◆ TO DO
Copy each entry below verbatim. Skip the pictures.

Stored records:
------------
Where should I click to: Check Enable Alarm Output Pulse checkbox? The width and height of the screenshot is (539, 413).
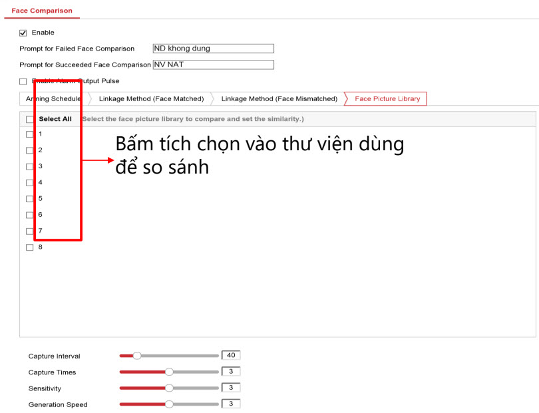23,81
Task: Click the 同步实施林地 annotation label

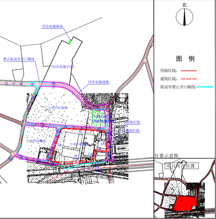Action: (x=52, y=26)
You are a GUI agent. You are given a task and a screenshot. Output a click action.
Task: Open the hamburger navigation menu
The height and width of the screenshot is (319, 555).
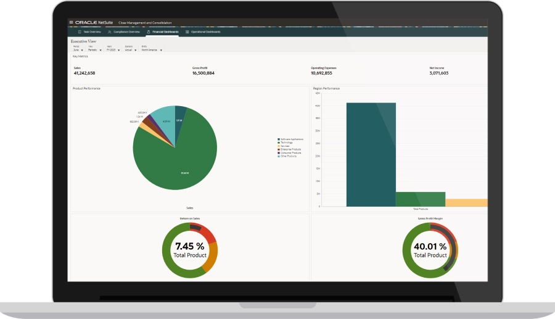tap(71, 22)
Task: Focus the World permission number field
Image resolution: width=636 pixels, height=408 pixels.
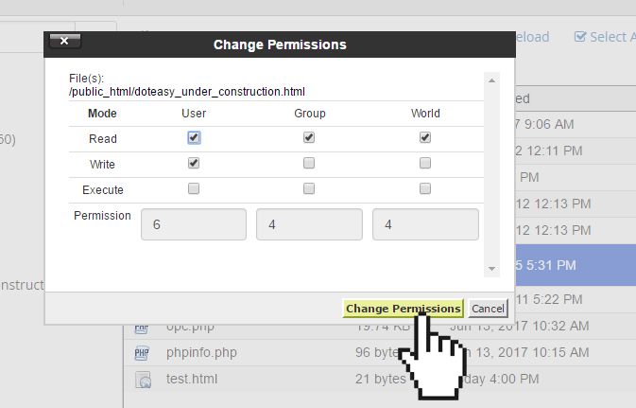Action: click(x=425, y=224)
------------
◆ YOUR RESPONSE
Where should I click to: Check Enable Alarm Output Pulse checkbox? The width and height of the screenshot is (539, 413).
23,81
Task: Click the 同步实施林地 annotation label

Action: (x=52, y=26)
You are a GUI agent. You are given a task and a screenshot. Output a click action.
Task: Open the hamburger navigation menu
The height and width of the screenshot is (319, 555).
tap(71, 22)
Task: Focus the World permission number field
Image resolution: width=636 pixels, height=408 pixels.
Action: click(x=425, y=224)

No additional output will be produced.